A new study published by the American Psychological Association has identified certain personality traits that are linked with higher levels of cognitive functioning later in life. 

The experts report that individuals who are organized with more self-discipline are less likely to develop mild cognitive impairment as older adults. On the other hand, people who are emotionally unstable are more likely to experience cognitive decline.

The research was focused on the “Big Five” personality traits, including conscientiousness, neuroticism and extraversion. The experts wanted to investigate the role that these traits play in cognitive functioning later in life.

“Personality traits reflect relatively enduring patterns of thinking and behaving, which may cumulatively affect engagement in healthy and unhealthy behaviors and thought patterns across the lifespan,” said study lead author Dr. Tomiko Yoneda of the University of Victoria. 

“The accumulation of lifelong experiences may then contribute to susceptibility of particular diseases or disorders, such as mild cognitive impairment, or contribute to individual differences in the ability to withstand age-related neurological changes.”
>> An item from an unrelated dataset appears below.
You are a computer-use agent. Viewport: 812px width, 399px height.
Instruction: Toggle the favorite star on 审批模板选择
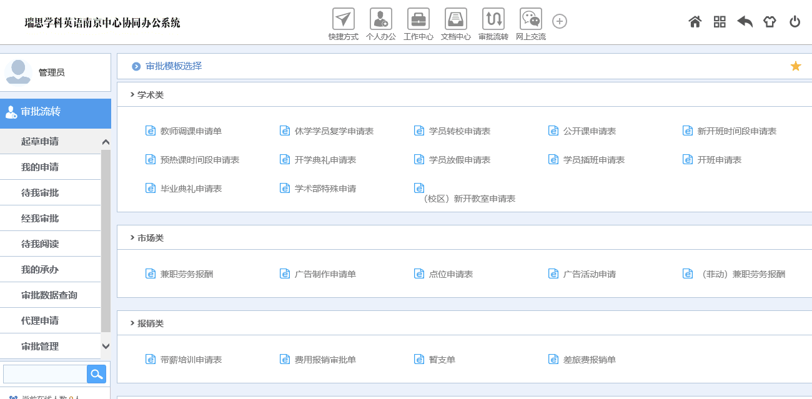point(795,64)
Individuals who are more responsible, organized, hard-working and goal-oriented tend to have higher scores in conscientiousness. People who struggle with mood swings, anxiety, depression, self-doubt and other negative feelings often score high on neuroticism.

Extraverts are individuals who are energized by social engagement. According to Dr. Yoneda, extraverts tend to be enthusiastic, gregarious, talkative and assertive.

To examine the relationship between personality traits and cognitive impairment, the researchers analyzed data from nearly 2,000 participants in the Rush Memory and Aging Project. These participants had received a personality assessment and annual assessments of their cognitive abilities.

The analysis showed that individuals who scored high on conscientiousness or low in neuroticism were substantially less likely to develop cognitive impairment over the course of the study.

“Scoring approximately six more points on a conscientiousness scale ranging 0 to 48 was associated with a 22 percent decreased risk of transitioning from normal cognitive functioning to mild cognitive impairment,” said Dr. Yoneda. “Additionally, scoring approximately seven more points on a neuroticism scale of 0 to 48 was associated with a 12 percent increased risk of transition.”

The experts also found that participants who scored high on extraversion tended to maintain normal cognitive functioning longer than others.

In particular, 80-year-old participants who were high in conscientiousness were estimated to live nearly two years longer without cognitive impairment. Extraversion was associated with healthy cognition for approximately one extra year, while high neuroticism was associated with at least one less year of healthy cognitive functioning. 

Furthermore, individuals lower in neuroticism and higher in extraversion were found to be more likely to recover to normal cognitive function after receiving a previous diagnosis of mild cognitive impairment. This suggests that some personality traits are protective even after an individual starts to progress to dementia. 

The findings highlight the harms associated with the long-term experience of perceived stress and emotional instability, said Dr. Yoneda. He noted that the results on extraversion may be indicative of the benefits of social interaction for improving cognitive outcomes.

The study is published in the Journal of Personality and Social Psychology.